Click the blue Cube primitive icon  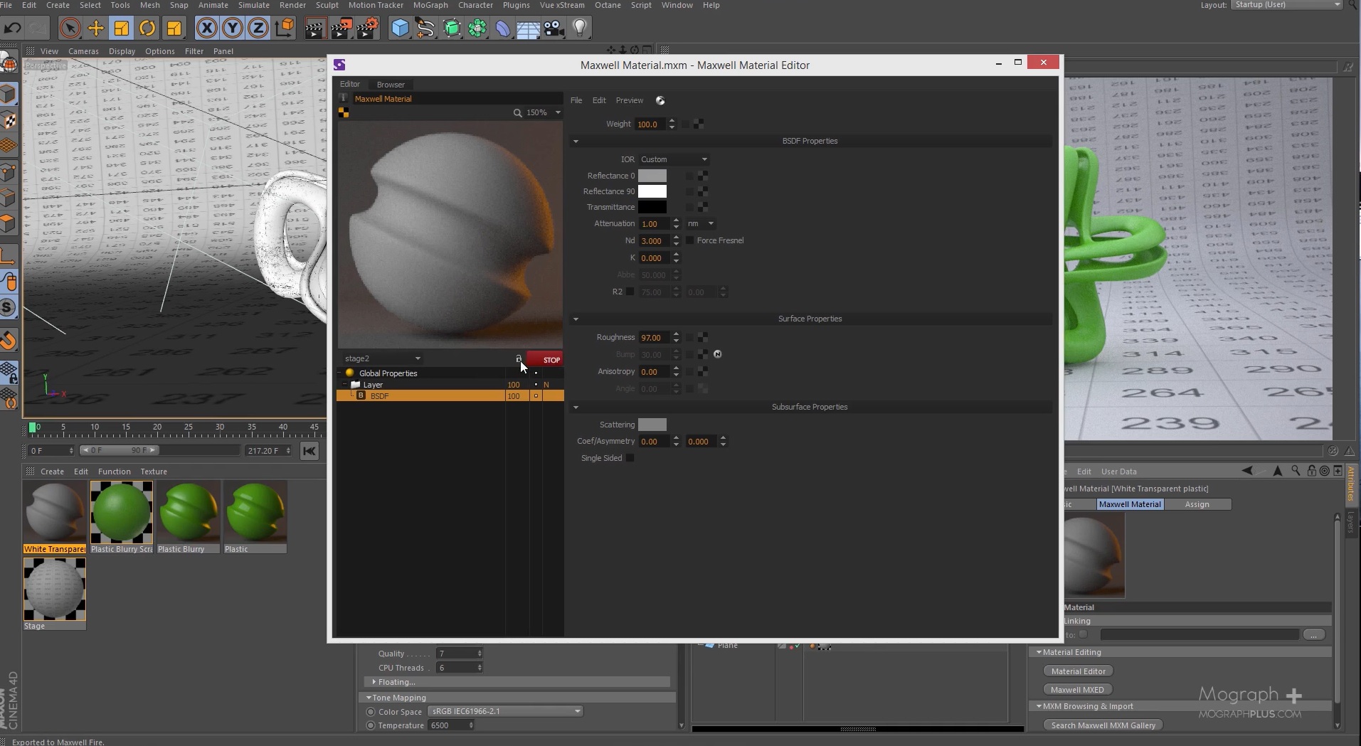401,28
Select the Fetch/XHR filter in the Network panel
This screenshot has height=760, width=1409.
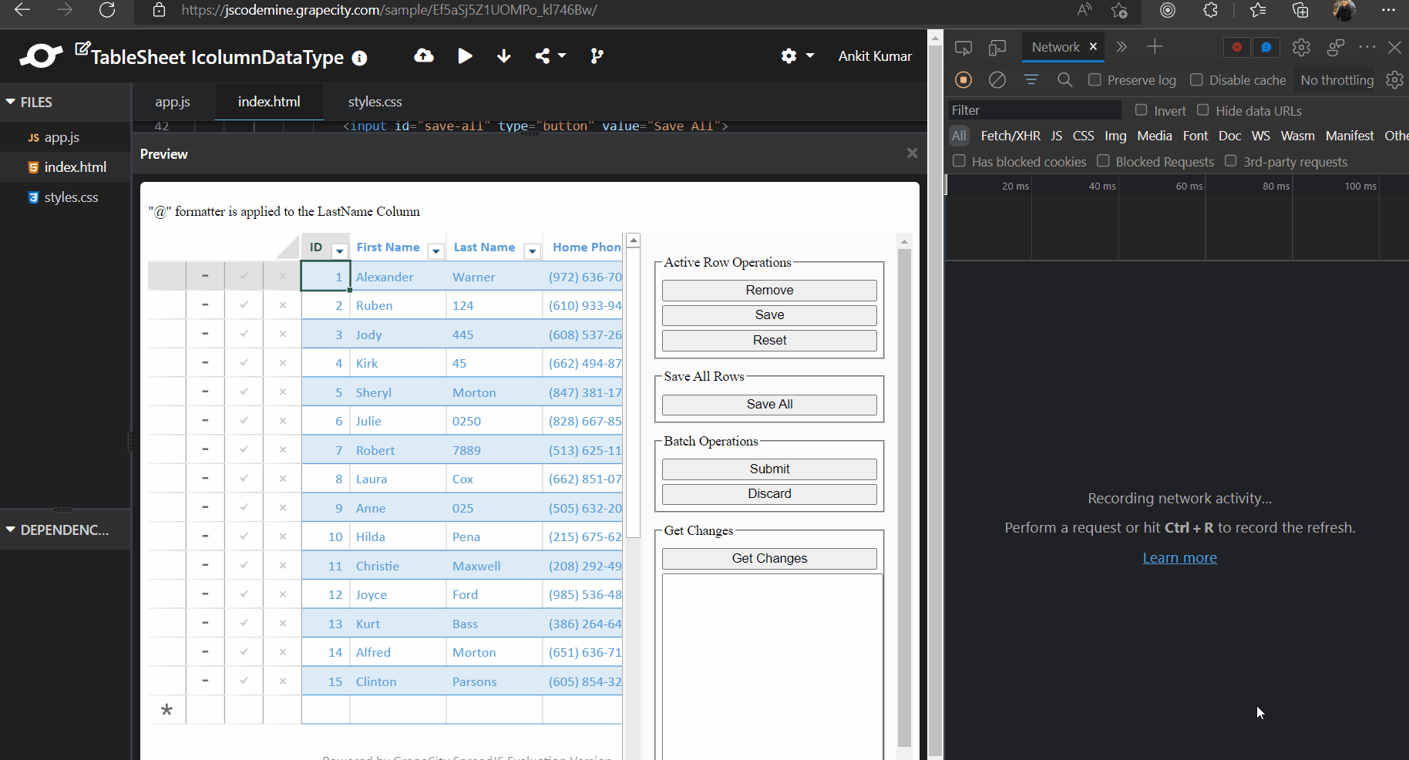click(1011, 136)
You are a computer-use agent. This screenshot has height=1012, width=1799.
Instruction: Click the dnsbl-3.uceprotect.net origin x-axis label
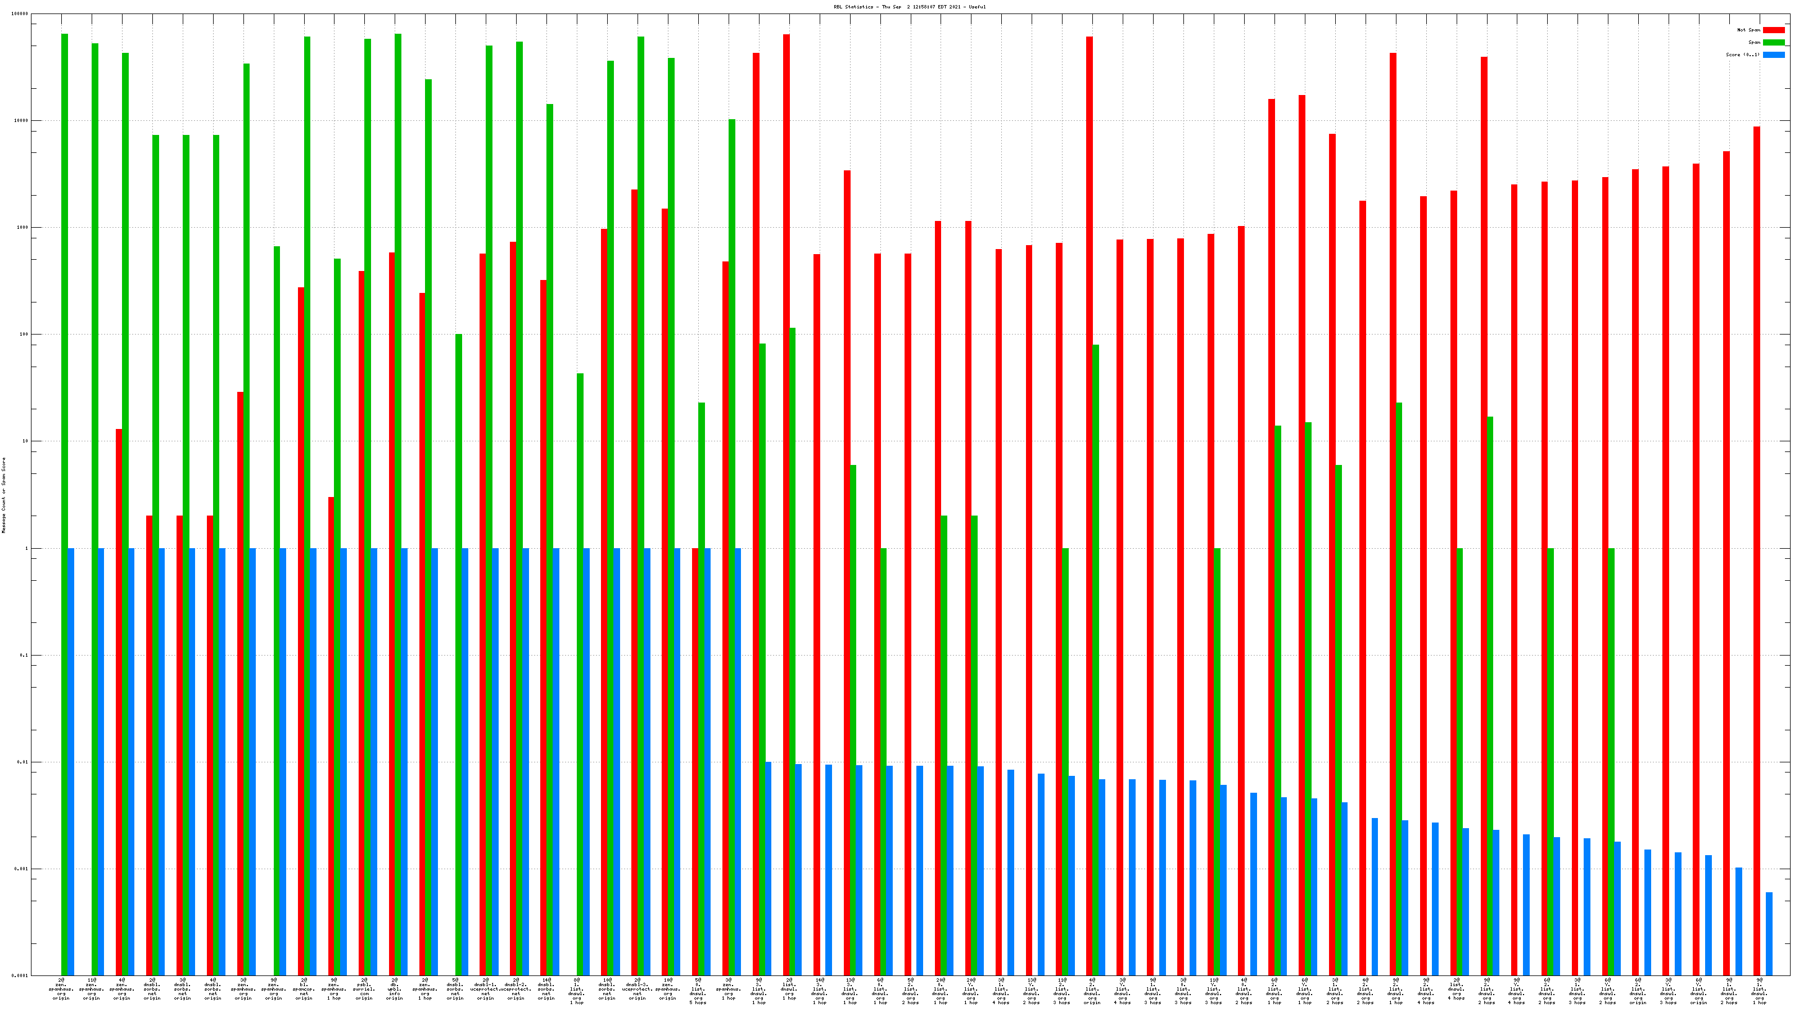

************

■ YOUR OBJECTIVE
The expected output is the exact run of lines from the one containing "You are a computer-use" through the final line of the data above, both ends included, with no pictures.

■ ANSWER TO THIS EXERCISE
You are a computer-use agent. This screenshot has height=1012, width=1799.
Instruction: Click the dnsbl-3.uceprotect.net origin x-axis label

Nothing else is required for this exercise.